1.2 Nach Art. 42 Abs. 2 BGG ist in der Begründung in gedrängter Form darzulegen, inwiefern der angefochtene Akt Recht verletzt. Dies setzt voraus, dass sich der Beschwerdeführer wenigstens kurz mit den Erwägungen des angefochtenen Entscheids auseinandersetzt. Genügt die Beschwerdeschrift diesen Begründungsanforderungen nicht, so ist darauf nicht einzutreten. Zwar wendet das Bundesgericht das Recht grundsätzlich von Amtes wegen an (Art. 106 Abs. 1 BGG); dies setzt aber voraus, dass auf die Beschwerde überhaupt eingetreten werden kann, diese also wenigstens die minimalen Begründungsanforderungen von Art. 42 Abs. 2 BGG erfüllt. 
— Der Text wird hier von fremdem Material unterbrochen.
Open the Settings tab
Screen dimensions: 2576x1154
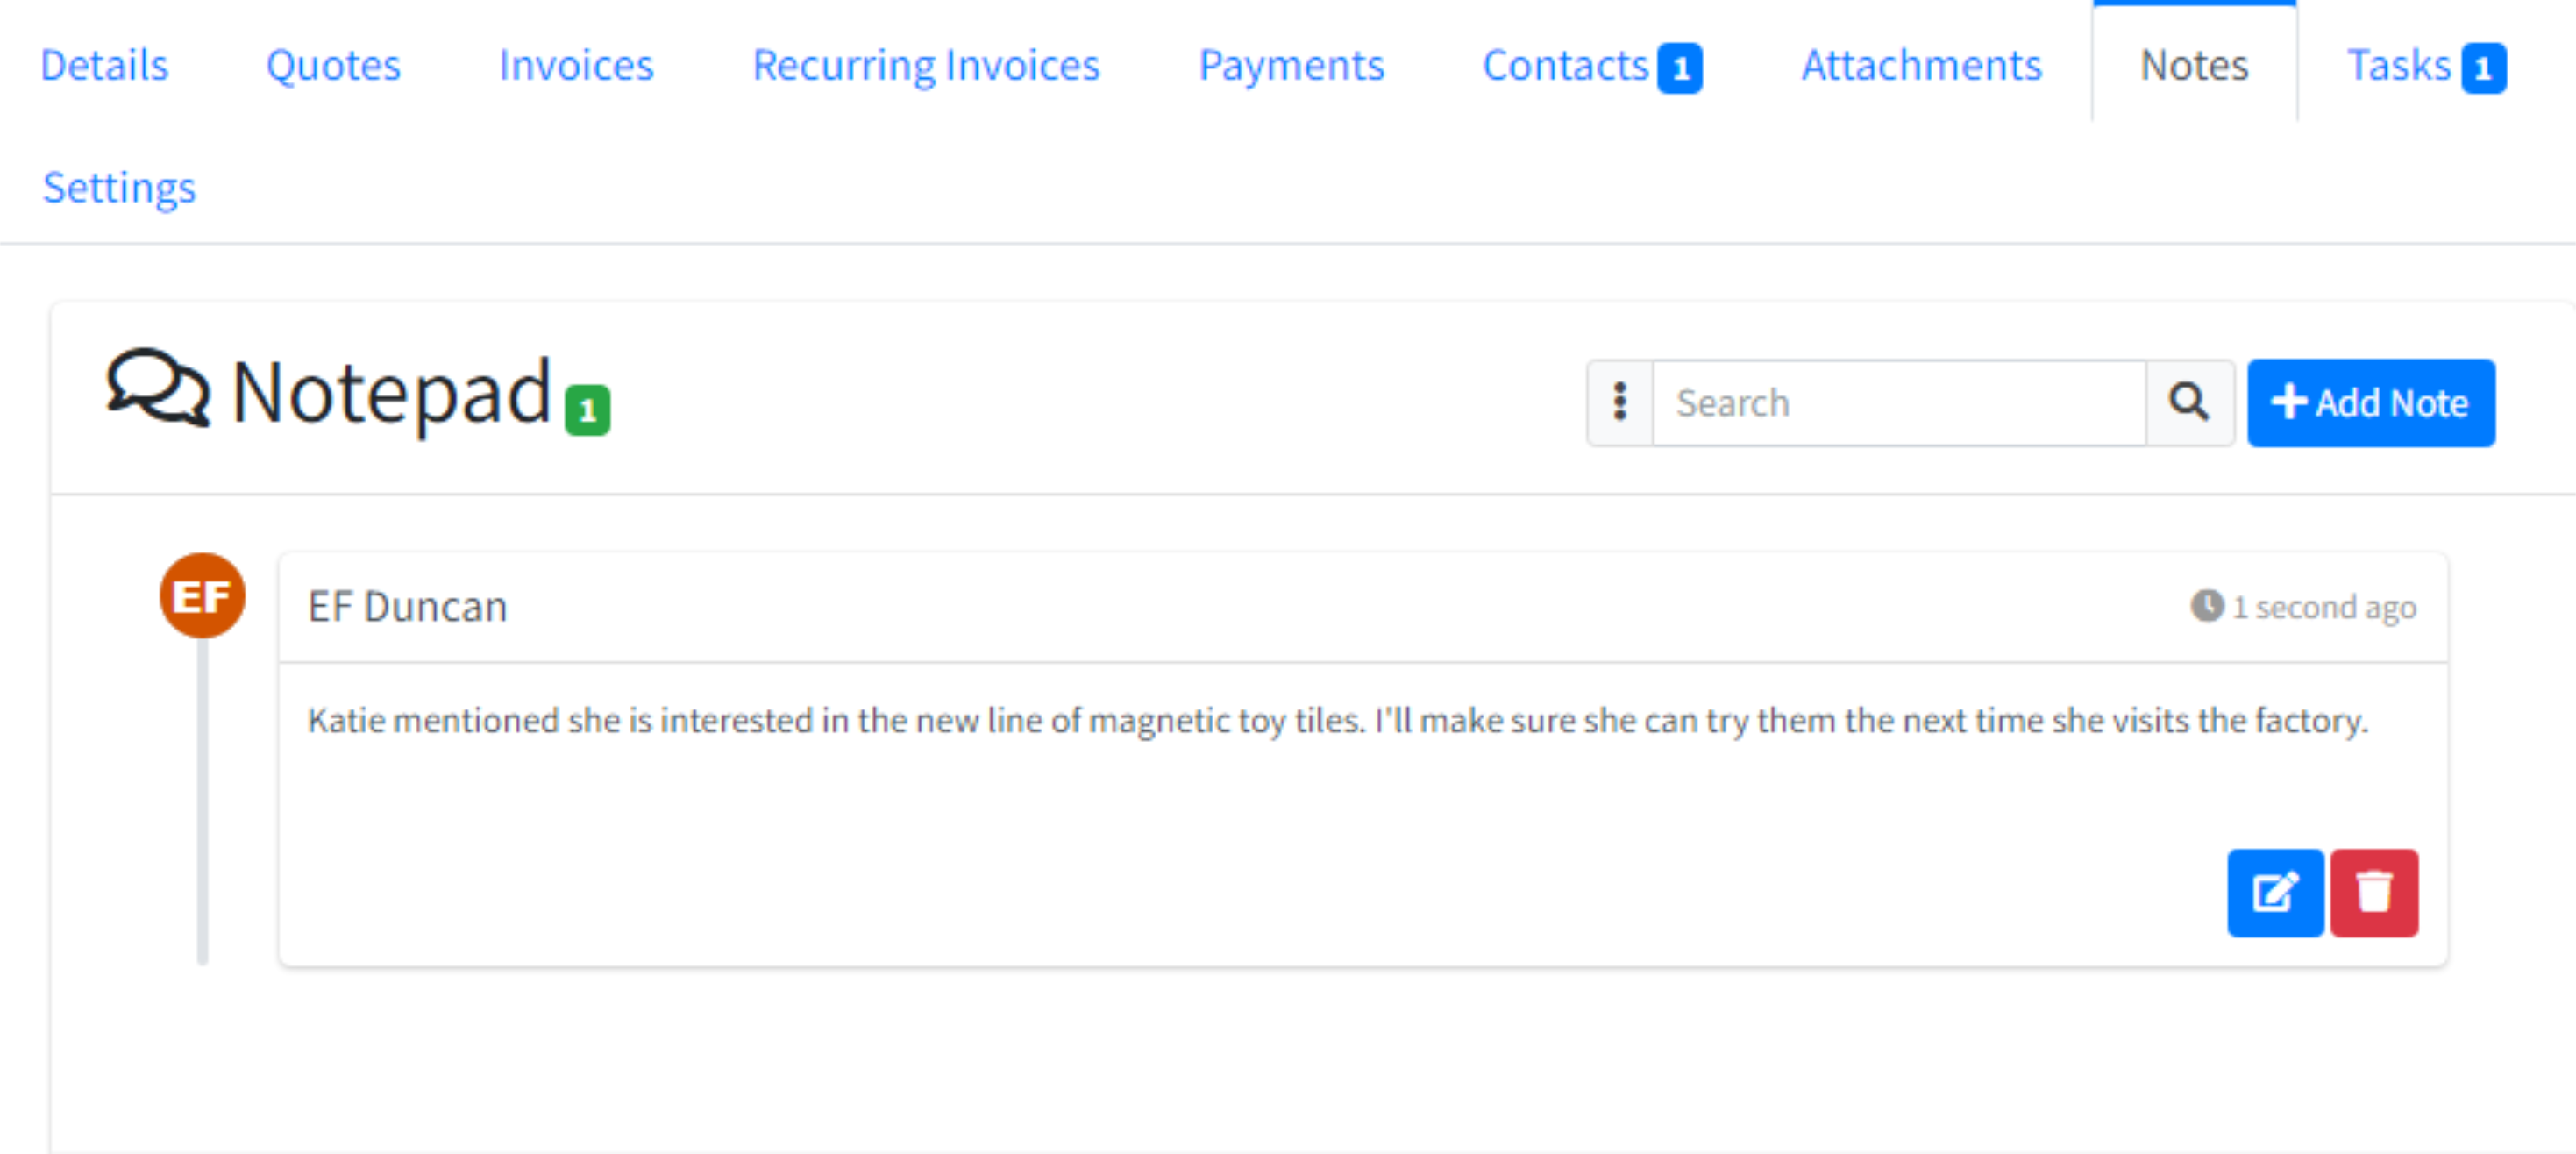119,188
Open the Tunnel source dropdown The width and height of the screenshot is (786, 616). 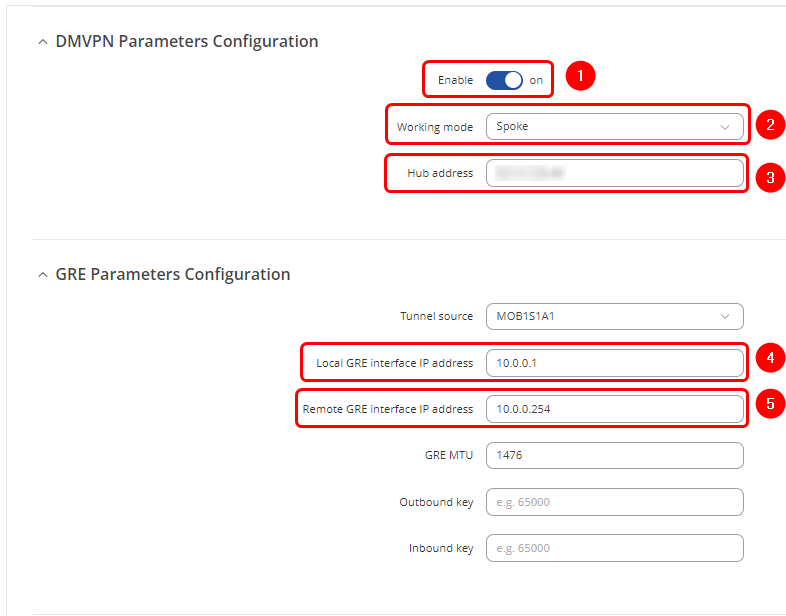point(614,316)
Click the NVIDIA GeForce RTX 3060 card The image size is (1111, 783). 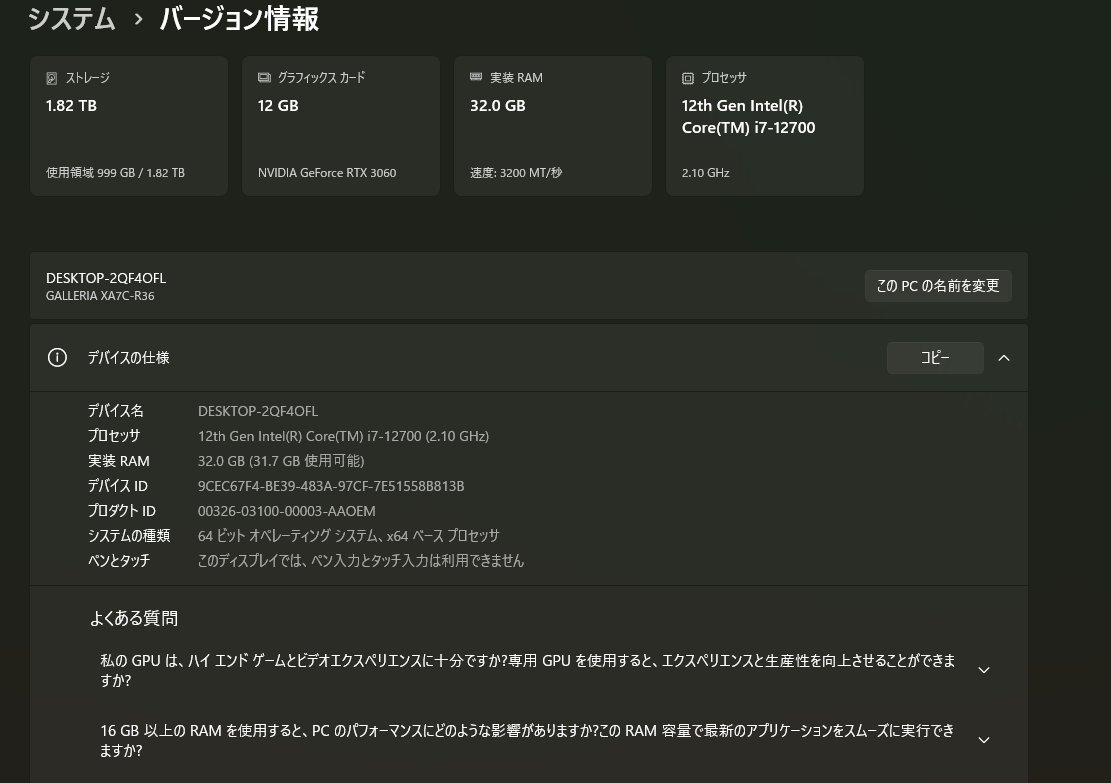[x=340, y=125]
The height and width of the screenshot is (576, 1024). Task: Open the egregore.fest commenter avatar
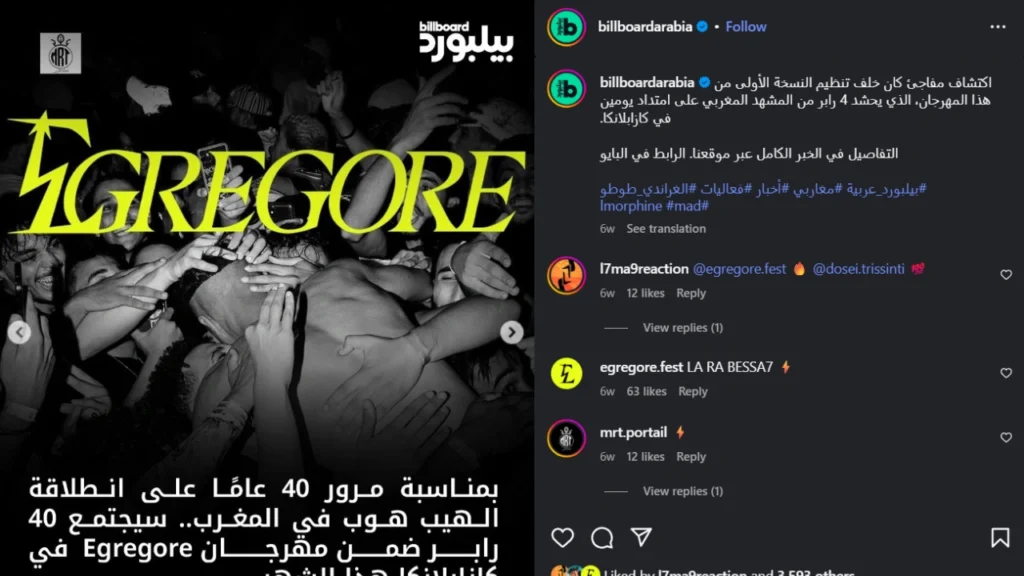coord(566,374)
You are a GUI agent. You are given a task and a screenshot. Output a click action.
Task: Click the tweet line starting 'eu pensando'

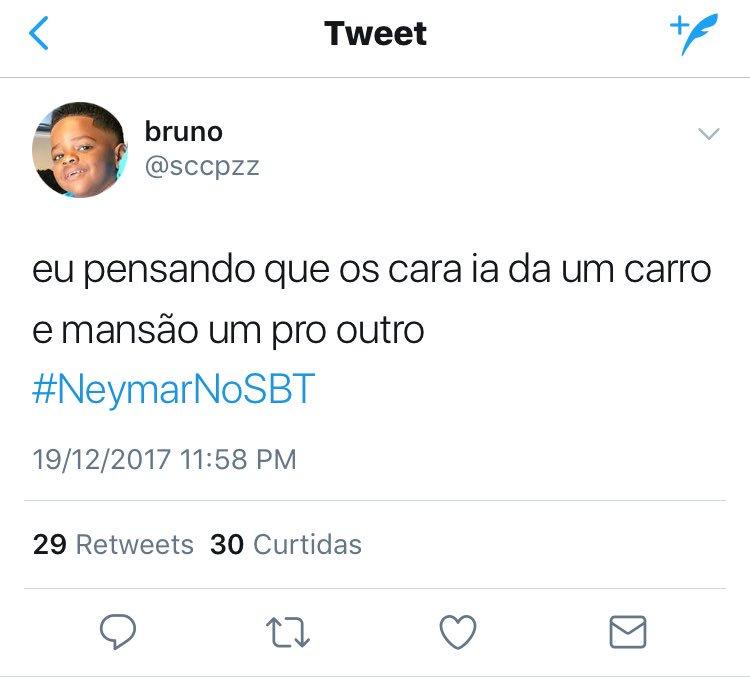[x=372, y=271]
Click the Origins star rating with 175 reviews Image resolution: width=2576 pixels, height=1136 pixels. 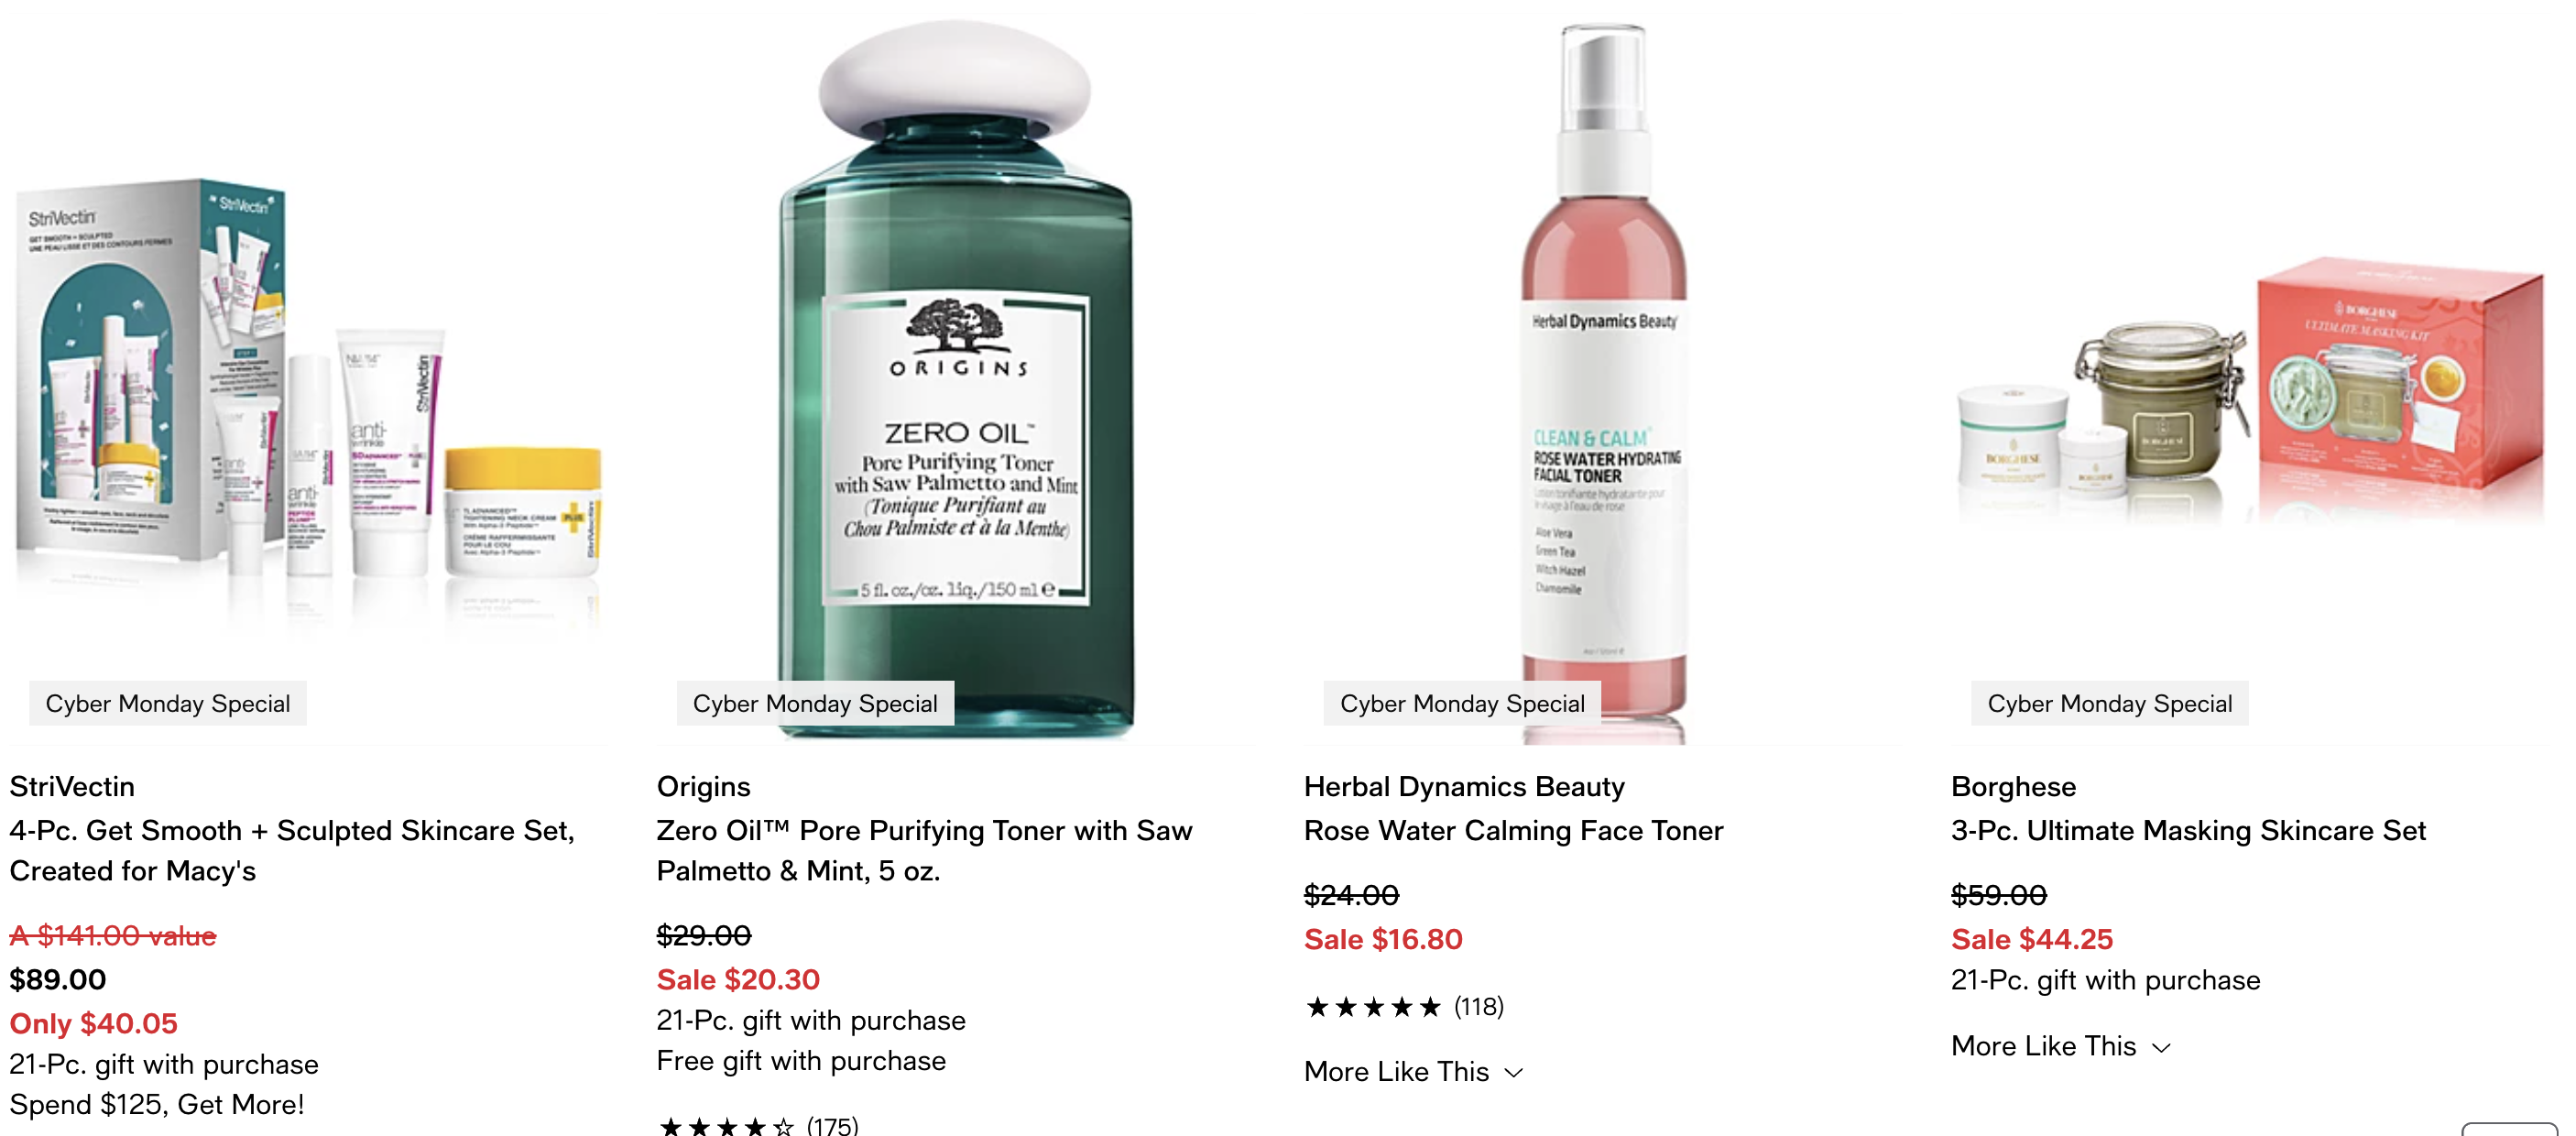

Strengere Anforderungen gelten, wenn die Verletzung von Grundrechten (einschliesslich der willkürlichen Anwendung von kantonalem Recht und Willkür bei der Sachverhaltsfeststellung; dazu BGE 133 II 249 E. 1.4.3 S. 255) geltend gemacht wird. Dies prüft das Bundesgericht nicht von Amtes wegen, sondern nur insoweit, als eine solche Rüge in der Beschwerde vorgebracht und begründet worden ist (Art. 106 Abs. 2 BGG). Für derartige Rügen gelten die gleichen Begründungsanforderungen, wie sie gestützt auf Art. 90 Abs. 1 lit. b OG für die staatsrechtliche Beschwerde gegolten haben (BGE 133 II 249 E. 1.4.2 S. 254 mit Hinweisen). Die Beschwerdeschrift muss die wesentlichen Tatsachen und eine kurz gefasste Darlegung darüber enthalten, welche verfassungsmässigen Rechte bzw. welche Rechtssätze inwiefern durch den angefochtenen Erlass oder Entscheid verletzt worden sind. Das Bundesgericht prüft nur klar und detailliert erhobene und, soweit möglich, belegte Rügen; auf rein appellatorische Kritik am angefochtenen Entscheid tritt es nicht ein. Wird eine Verletzung des Willkürverbots geltend gemacht, muss anhand der angefochtenen Subsumtion im Einzelnen dargelegt werden, inwiefern der Entscheid an einem qualifizierten und offensichtlichen Mangel leidet (BGE 130 I 258 E. 1.3 S. 261 mit Hinweisen). 
 
1.3 Vorab ist festzuhalten, dass nur noch das Verfahren bezüglich Parzelle Nr. 259, GB Beckenried, hängig ist. Die Nutzung von Grundstück Nr. 1352 ist nicht mehr strittig. 
 
2. 
Die Beschwerdeführerin wendet sich in erster Linie dagegen, dass ihr die kantonalen Instanzen die Legitimation in Bezug auf die Parkplatzsituation auf der Parzelle Nr. 259, GB Beckenried, abgesprochen haben.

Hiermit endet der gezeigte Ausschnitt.